Layer 2 is related to but distinct from layer 1. Try your best to be the one who finds the limitations or flaws in your findings and esp interpretations, before anyone else does. Fix flaws / limitations if you can; highlight them in Discussion if you can't bostonreview.net/science-nature…
Layer 3 is transparency -- to the extent practicable, make code, data and other resources for replication available to others. This is costly -- sharing usable code is time consuming, and trades off with other forms of productivity. "Open Science" is a good principle, but costly.
I like the idea of open science but think reasonable people can disagree about where to resolve the tradeoffs involved. As @rafalab pointed out in our discussion last week, new tools make it easier and should be used and taught.
The next layer is peer review. Depending on how well the other layers have been done, and on how much time the peer reviewers and editors devote, this can be a strong part of the net (probably strongest when least needed, as transparency enhances peer review) or a fallible one
As noted, peer review can't usually prove fraud, but it can sniff out a need for more info to disprove it -- as post-publication peer review did for those two @surgisphere papers. Peer review can't find all methodological flaws because peer reviewers are not omniscient and ...

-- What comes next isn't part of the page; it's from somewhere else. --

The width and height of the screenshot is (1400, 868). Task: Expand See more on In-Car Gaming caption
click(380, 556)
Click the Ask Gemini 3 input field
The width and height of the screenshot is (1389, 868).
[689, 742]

...have limited time esp in a pandemic. Post-publication peer review is another layer (timing ambiguous in the preprint era, before or after formal publication). And finally replication by other labs is the last layer.
As before replication is likely to be most effective when it is least needed -- when transparency has been scrupulously observed to make replication easier. But both causally (being transparent with your data and code helps you find flaws) and temperamentally...
(those who are transparent are also in my experience more careful) here again, replication is most needed where it is hardest to do.
Overall perhaps my metaphor was off a little -- given the interdependence of these parts of the process, it seems a better metaphor is that they are all strands in one safety net, and when several strands are weak they make the whole thing weak.
But certainly the general point is that saying "peer review can/should do x" is realistic -- if at all--only in the context of the other parts of scientific functioning.
Corrollary to #1: If using someone else's data, don't let excitement at the possibilities for papers without the hassle of gathering the data oneself blind one to due diligence on data quality and provenance. As a frequent user of data collected by others I recognize the risk.